GigaOm’s latest Primary Storage Radar has 10 leaders amongst the 19 suppliers, with Pure Storage and Hitachi Vantara closest to the desirable central point.
This year GigaOm has merged two previous large enterprise and mid-size primary storage radars into a single report, saying: ”This change reflects the market’s reality that dictates solutions must now scale to meet a wide spectrum of enterprise needs without creating artificial product tiers.”
The 19 vendors are scored in three categories: key features, emerging features, and business criteria. The scores are then given different weights. Key features and business criteria receive the highest weighting and have the most impact on vendor positioning on the Radar graphic. Emerging features receive a lower weighting and have a lower impact on vendor positioning. Here is the Radar graphic;
The closer a supplier is to the central bull’s eye the more complete their offering is adjudged to be. Visually, Pure Storage just edges ahead of Hitachi Vantara in the Leaders’ ring, closely followed by Dell, NetApp, new entrant VAST Data, and HPE.
Hitachi Vantara and HPE are rated as outperformers because of their expected fast development over the next 12 to 18 months, as is WEKA in the Challengers’ ring.
All the suppliers are in the right-hand platform play side of the Radar diagram, with 11 in the lower innovation segment and the rest in the upper maturity segment.
Analyst Whit Walters comments that “Storage decisions now require attention from senior leadership because these platforms directly impact an organization’s ability to deploy AI applications and recover from cyberattacks.”

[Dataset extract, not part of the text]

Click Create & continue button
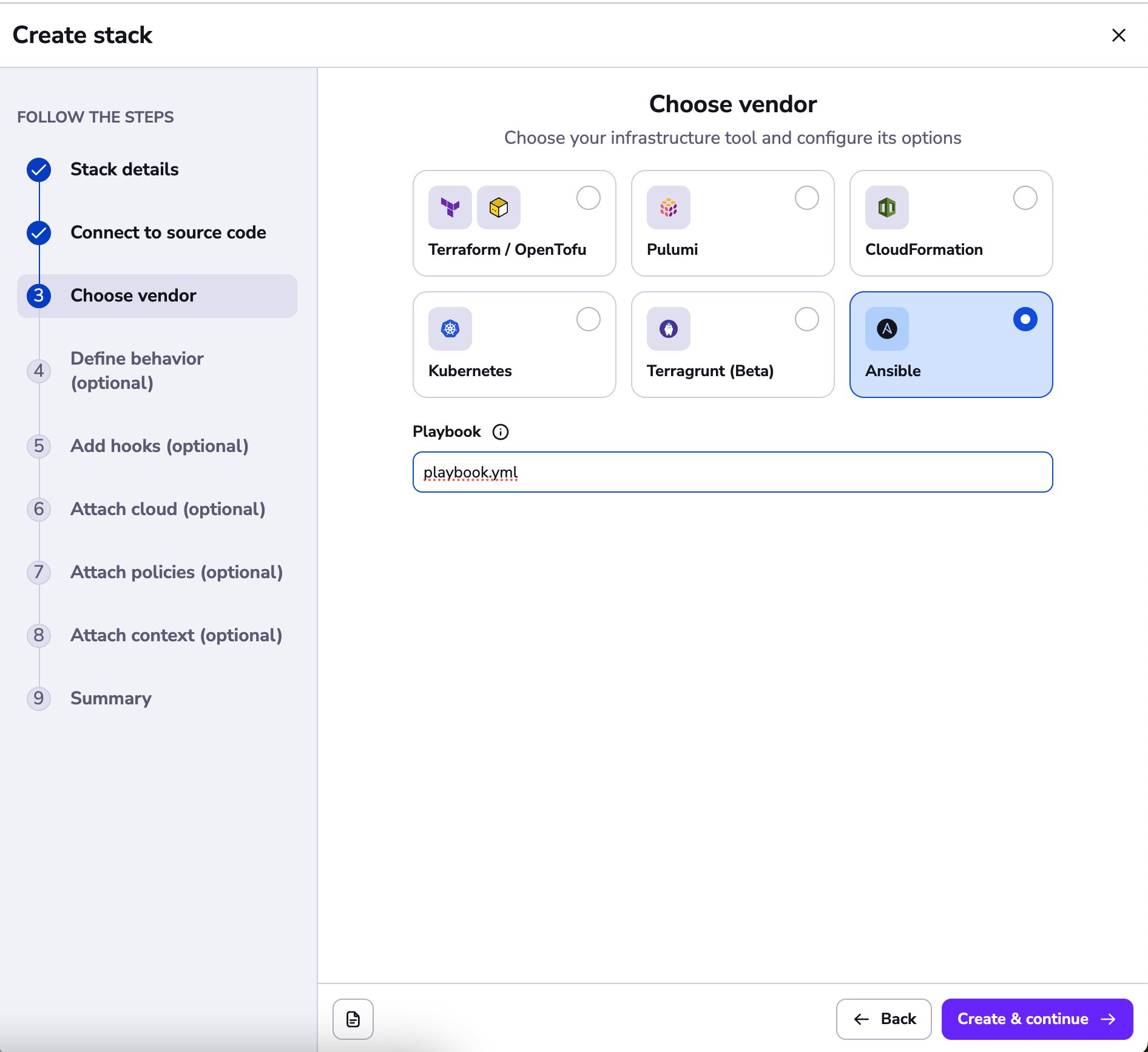pyautogui.click(x=1036, y=1019)
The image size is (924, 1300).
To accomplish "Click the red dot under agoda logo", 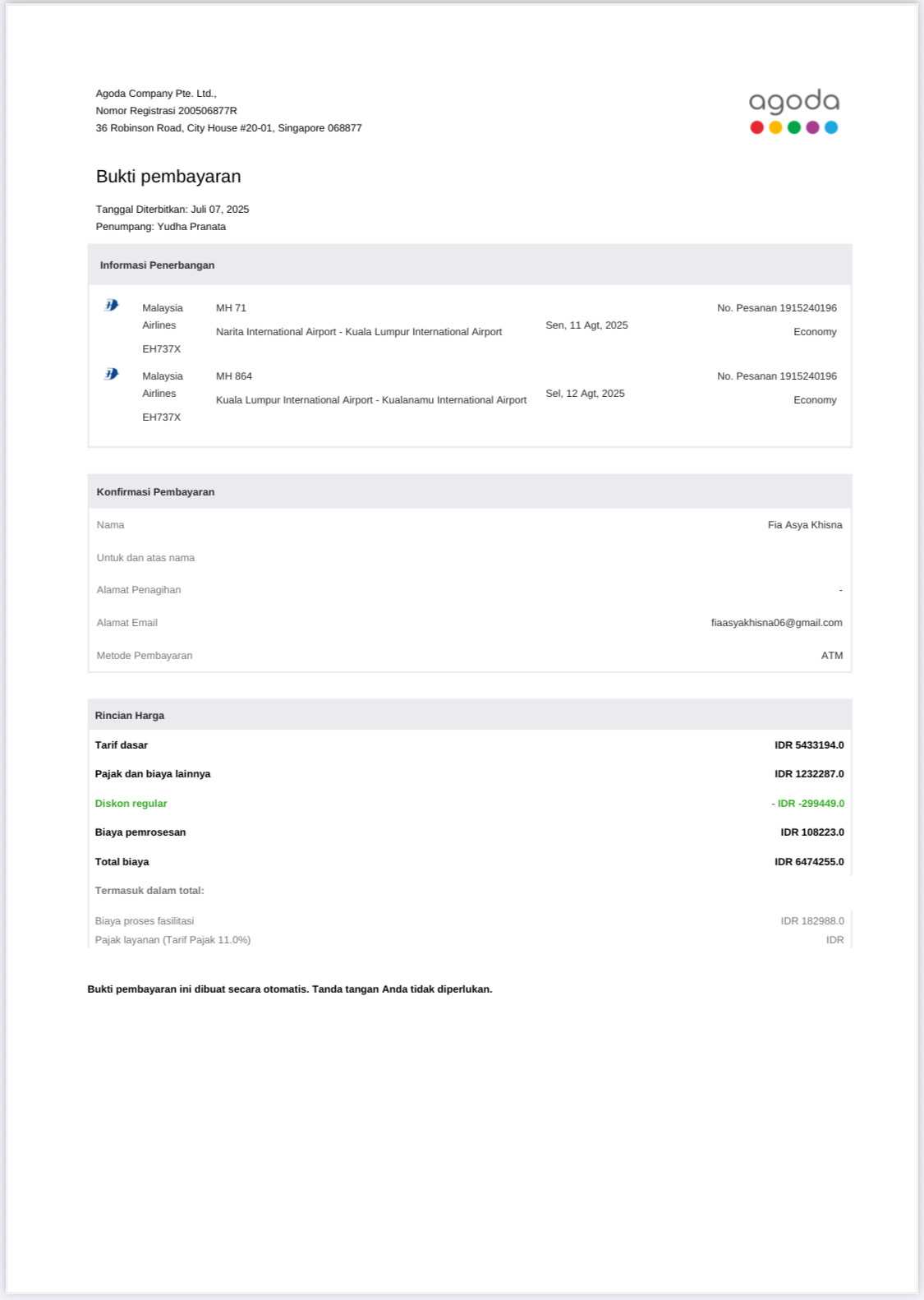I will (x=756, y=127).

He says two trends dominate the vendors’ development priorities. One is Retrieval-Augmented Generation (RAG) performance needs for high throughput LLM sequential reads and low latency vector database reads. The second is recovery speed for ransomware attacks.
Hitachi Vantara asserts that “this year’s report takes on outsized importance as AI is not only driving rapid growth in data creation and straining storage systems but also enabling more advanced cyberattacks.” It noted that its VSP One offering “enables clean data recovery in seconds for companies victimized by a ransomware attack.”
Chief Product Officer Octavia Tanase said: “Cyberattacks are a constantly evolving threat. By providing eight nines of availability, coupled with Hitachi’s Cyber Resilience Guarantee, we can offer near-zero data loss and rapid recovery, giving customers greater resilience in their IT operations.”
Out of curiosity, we tabulated the three category scores for each supplier, and then calculated unweighted totals. This revealed that Pure Storage was top, followed by Dell, Hitachi Vantara, with HPE and NetApp in equal fourth, and then VAST Data followed by Nutanix;
A chart visualizes these rankings;
Hitachi Vantara is making the report available to interested parties and they can request a download here.
Bootnote
The circular Radar diagram has four quarter-circle segments defined by a feature-vs-platform play horizontal axis and an innovation-vs-maturity vertical axis. Three concentric rings are overlaid on this with the outer one for new entrants, the middle one for challengers and the inner one for leaders. Vendor placements have direction of progress arrows indicating if they are a forward, fast or out-performing mover towards the center of the circle.